アンケート結果からは実施内容については満足度 84%と概ね良好な評価をいただけまし
たが、一方で「テンポが速くついていくのが大変」「2 日間でやるには内容が深い」といっ
た感想もあり、テーマ設定に関しては今後も改善の余地があると思われます。また、最後の
課題に関しては早々に完成させてしまって手持無沙汰になっている方もおられたため、ス
キルレベルに応じた幅広い課題を用意する必要もあると感じました。
これらは難しい問題ではありますが、頂戴したご意見を参考に今後もセミナー内容の改
善を続け参加者の満足度向上に努めたいと考えています。
謝辞
本セミナーの会場をご提供いただき、YVT-35LX や URG-04LX-UG1 などのセンサ、工具、
ケーブル類をお貸しいただいた、嶋地直広様をはじめとする北陽電機株式会社の皆様に深
く感謝いたします。

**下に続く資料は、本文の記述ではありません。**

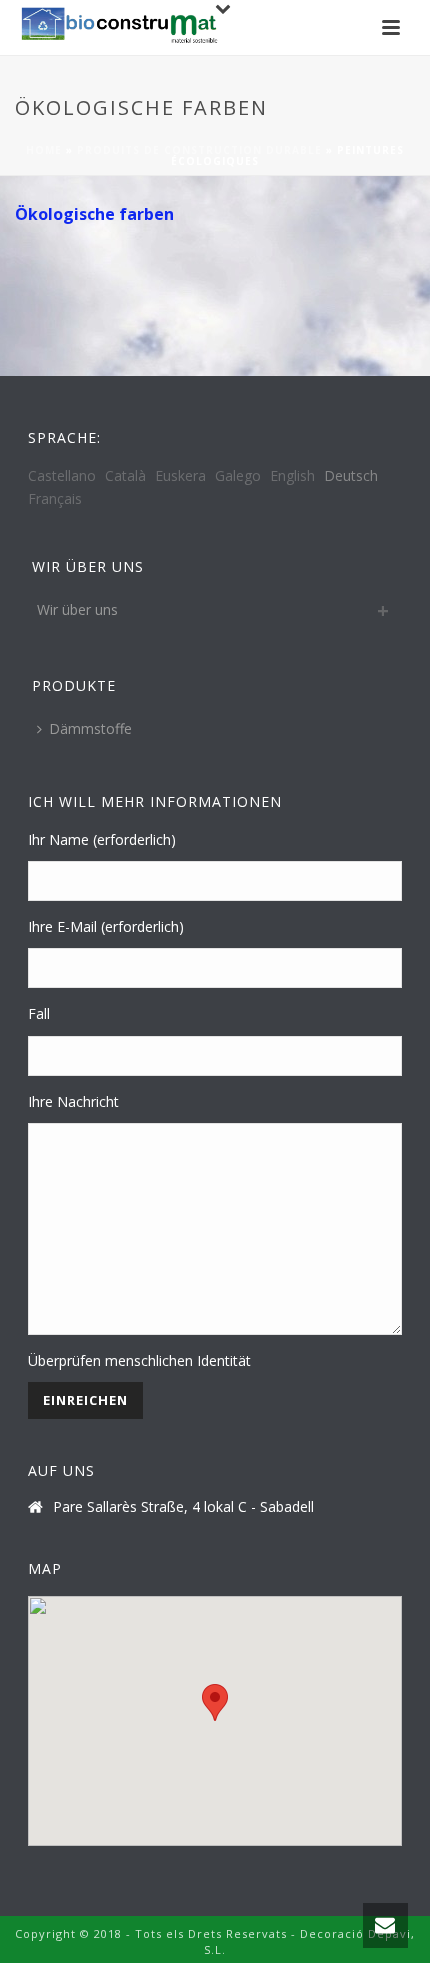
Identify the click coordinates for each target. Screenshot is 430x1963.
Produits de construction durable (199, 150)
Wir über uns (77, 609)
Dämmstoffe (90, 728)
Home (44, 150)
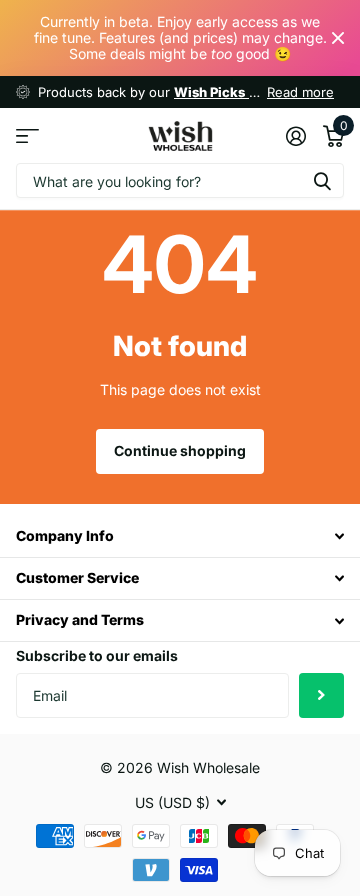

また、お忙しい中貴重なご講演をいただいた SEQSENSE 株式会社、渡
辺敦志様に厚く御礼申し上げます。
事前準備と当日の運営にご協力いただいた、大阪工業大学の学生アルバイトの皆様、日本
ロボット学会事業計画委員会の皆様、事務局の水谷様に御礼申し上げます。
最後に、参加していただいた受講者の皆様に心より感謝いたします。